I've managed to bring my shot pull time up to about 25 seconds and I'm getting something resembling an espresso (still not drinkable), but I did this by moving the MDF's burrs close together (touching) then moving back off. I would have thought that this would choke the Classic, from what I read, as it should be set at grind 3-4.

I then had the MDF apart again and painted the burr tops, then turned on, had them grind against each other and sure enough, the part where they touch is uneven. This made me think that I could "wear down" the burrs a little, or wt the very least bed them in somewhat by running the machine with the burrs touching.

Sure enough, the burr-on-burr noise went away after a short while, but I haven't been able to pull another shot since, so I don't know whether it'll choke. What I have noticed is that I can adjust the burrs even closer now though.

Should an MDF choke a Classic without the OPV adjustment?

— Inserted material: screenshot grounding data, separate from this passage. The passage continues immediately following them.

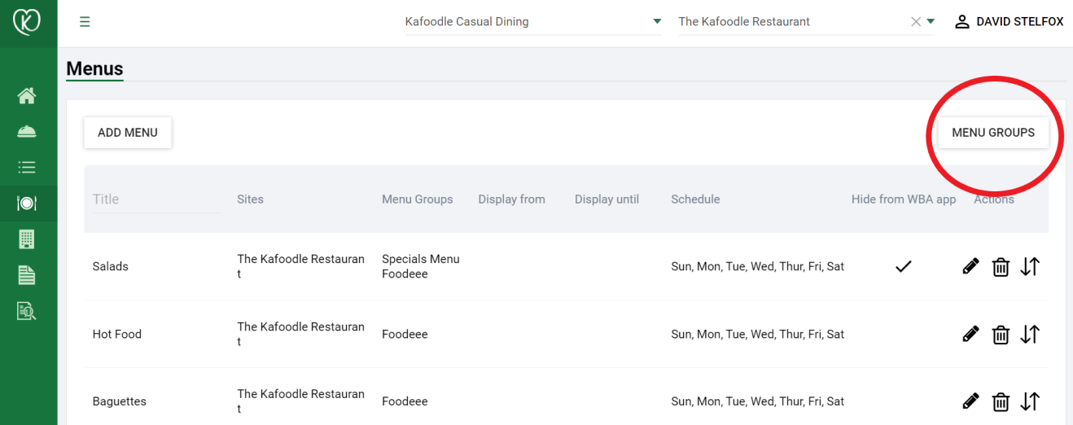Viewport: 1073px width, 425px height.
Task: Open the document search sidebar icon
Action: [27, 311]
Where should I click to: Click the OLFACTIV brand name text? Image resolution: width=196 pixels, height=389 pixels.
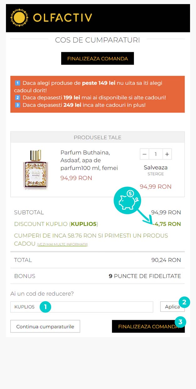tap(63, 18)
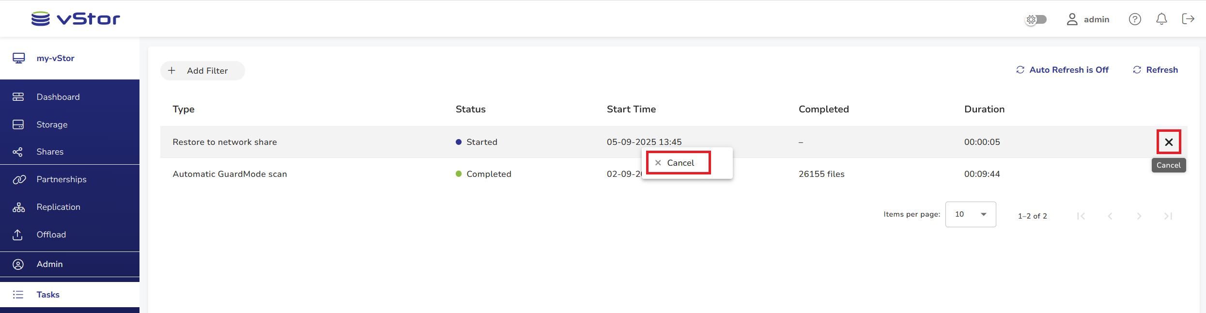Click the my-vStor monitor icon
This screenshot has width=1206, height=313.
click(x=19, y=58)
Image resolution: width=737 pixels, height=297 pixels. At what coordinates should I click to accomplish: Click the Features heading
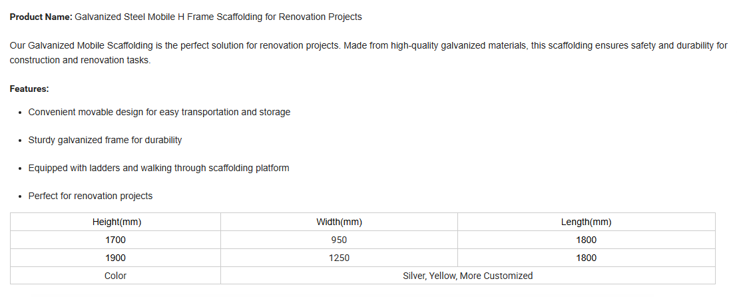click(x=29, y=89)
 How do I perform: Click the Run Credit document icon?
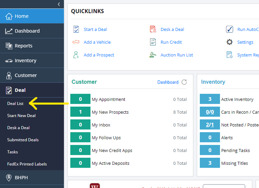click(153, 42)
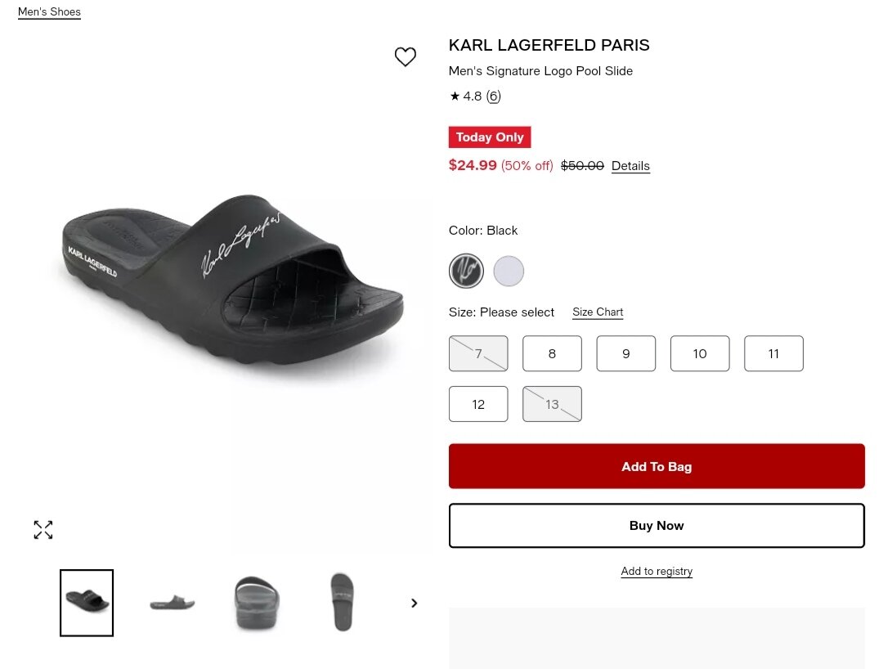883x669 pixels.
Task: View price Details link
Action: [630, 166]

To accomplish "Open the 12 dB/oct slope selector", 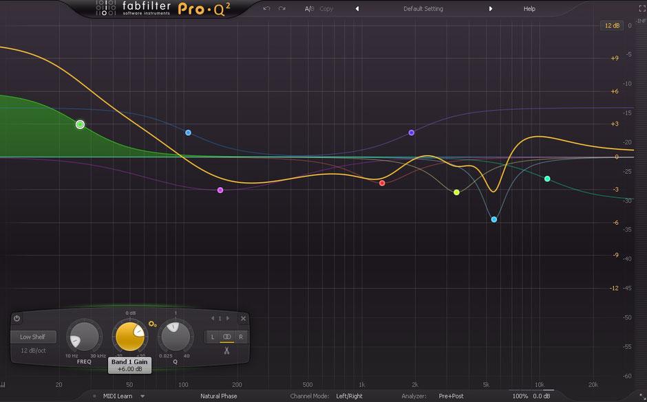I will [x=34, y=350].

Should MDF burrs feel sharp to touch?

Is it normal for the MDF to take a good 30 seconds to a minute to grind a 14g?


----------



## MikeHag (Mar 13, 2011)

"Should an MDF choke a Classic without the OPV adjustment?"

Yes

"Should MDF burrs feel sharp to touch?"

Only when new, in my experience, and not if you've blunted them more by running the grinder whilst they are touching.

"Is it normal for the MDF to take a good 30 seconds to a minute to grind a 14g?"

My MDF took around 50-60 seconds (when I used it much). I think it would have benefited from new burrs tho, and sounds like yours would too. How old are they?


----------



## nobrob (May 4, 2012)

The seller can't tell me how old the burrs are, he claims to have got the machine from a second hand shop himself!









As it's my first grinder, I really have no point of reference other than the fact that I can't make a grind that's too fine...

Good to know that it's taking the right amount of time though, I see videos on YouTube of people grinding with the Iberical MC2 and it only takes a few seconds.


----------



## MikeHag (Mar 13, 2011)

It's the right amount of time for burrs that are blunt though, I'd say.


----------



## nobrob (May 4, 2012)

Today I had a chance to give this another pop.

Having had the burrs so close that the grinder would stop (!), I attempted to pour an espresso and the Classic couldn't push through! Backed off, and ended up at 3.5 with a half decent tasting drink.

With this in mind, I think I'll put off replacing the burrs until sometime in the future when the wallet (read: credit card) allows...

Thanks for your advice


----------



## MikeHag (Mar 13, 2011)

Your welcome







Do bear in mind that sharp burrs means better taste. Just FYI.


----------



## Glenn (Jun 14, 2008)

I'd be inclined to try and forgo another luxury to buy a set of new burrs. They will make all the difference. However, just remember to back off a little when first starting up or you'll be back to square one!


----------